One of the UK’s biggest business lobby groups has hit back at government advice to invest in domestic workers, saying the move will not solve short-term labour shortages that are increasingly putting retailers and supply chains under pressure.
Leading a growing chorus of business organisations, the Institute of Directors (IoD) called for new, flexible visas that would allow foreign workers to step in to fill crucial roles, particularly as lorry drivers, after an exodus of workers due to Covid and Brexit.
“Whilst UK business should certainly be investing in the skills and capabilities of the domestic workforce, that is unlikely to be a solution to short-term labour market shortages,” Roger Barker, the IoD’s director of policy, said. “The government needs to adopt a more pragmatic approach, including a more flexible visa regime, which alleviates some of the current pressures on business.”
A lack of lorry drivers, due in part to the Covid crisis and Brexit, has already put pressure on UK supply chains and left some retailers, fast-food chains and supermarkets struggling to refresh their stock.
Last week, the Confederation of British Industry (CBI) reported that stock levels in August had fallen to their lowest level since retail industry trends were first tracked nearly four decades ago, while McDonald’s ran out of milkshakes and chicken chain Nando’s was forced to close 50 outlets because of shortages that meant it couldn’t provide its most popular peri-peri dish.
The supply crunch has been blamed on worker shortages in several key industrial sectors, which have been compounded by Covid pressures and a lack of foreign labour due to Brexit.
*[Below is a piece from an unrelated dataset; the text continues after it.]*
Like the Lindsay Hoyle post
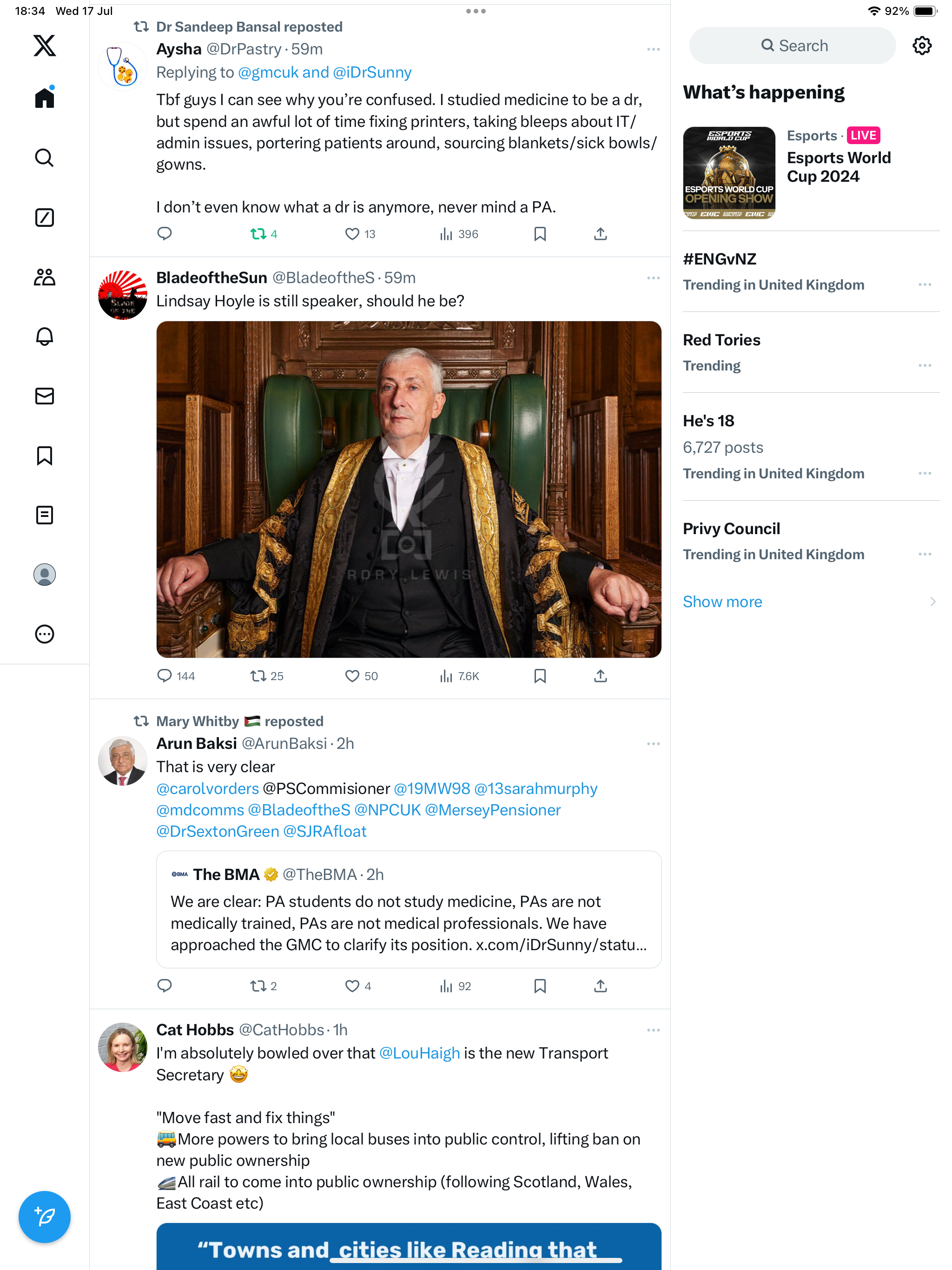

It has forced companies to hike salaries to attract staff, including Waitrose, which is now reportedly prepared to pay £53,780 a year for large goods vehicle drivers, trumping the salaries of some of its head office executives.
Industry groups, including Logistics UK and the British Retail Consortium, have also called on the government to provide temporary UK visas to EU truck drivers to help address the issue.
However, the business secretary, Kwasi Kwarteng, responded by saying employers should invest in UK-based staff rather than relying on foreign labour, particularly as domestic workers could be left without financial support after the furlough programme comes to an end on 30 September.
In a letter to business groups on Friday, Kwarteng urged employers to help the “many UK-based workers [who] now face an uncertain future and need to find new employment opportunities”.
“I am sure you would agree on the importance of utilising the strength of our domestic workforce and how our migration policies need to be considered alongside our strategies to ensure UK-based workers are better able to secure decent employment opportunities,” Kwarteng added.
But other industry bodies, including the Confederation of British Industry (CBI) and Federation of Small Businesses (FSB), are warning that current staff shortages, if left unaddressed, could put the post-Covid recovery at risk.
“From HGV drivers to hospitality; from skilled food manufacturing workers to expert trades in construction, there’s no doubt that staff shortages are putting pressure on the post-pandemic recovery,” the CBI’s chief policy director, Matthew Fell, said.
While the furlough scheme will help ease labour gaps in some cases, he said that there were “deeper, structural challenges to address”, including skill shortages.
The number of small businesses saying that skill shortages are holding them back has soared in recent months, according to the FSB’s national chairman, Mike Cherry. “Unless we bring the situation to bear, we risk stifling our economic recovery before it’s even really started,” he added.
“Balance is key here: we need both an immigration system that’s accessible for firms of all sizes, enabling them to access the international talent they need to thrive, as well as renewed efforts to upskill the next generation and reskill workers already in the UK. It’s misleading and unfair to suggest this is an either/or – it’s not a choice,” he said.
“We need to attract back international HGV drivers temporarily, while at the same time investing in domestic training – a process which can take many months,” Cherry added.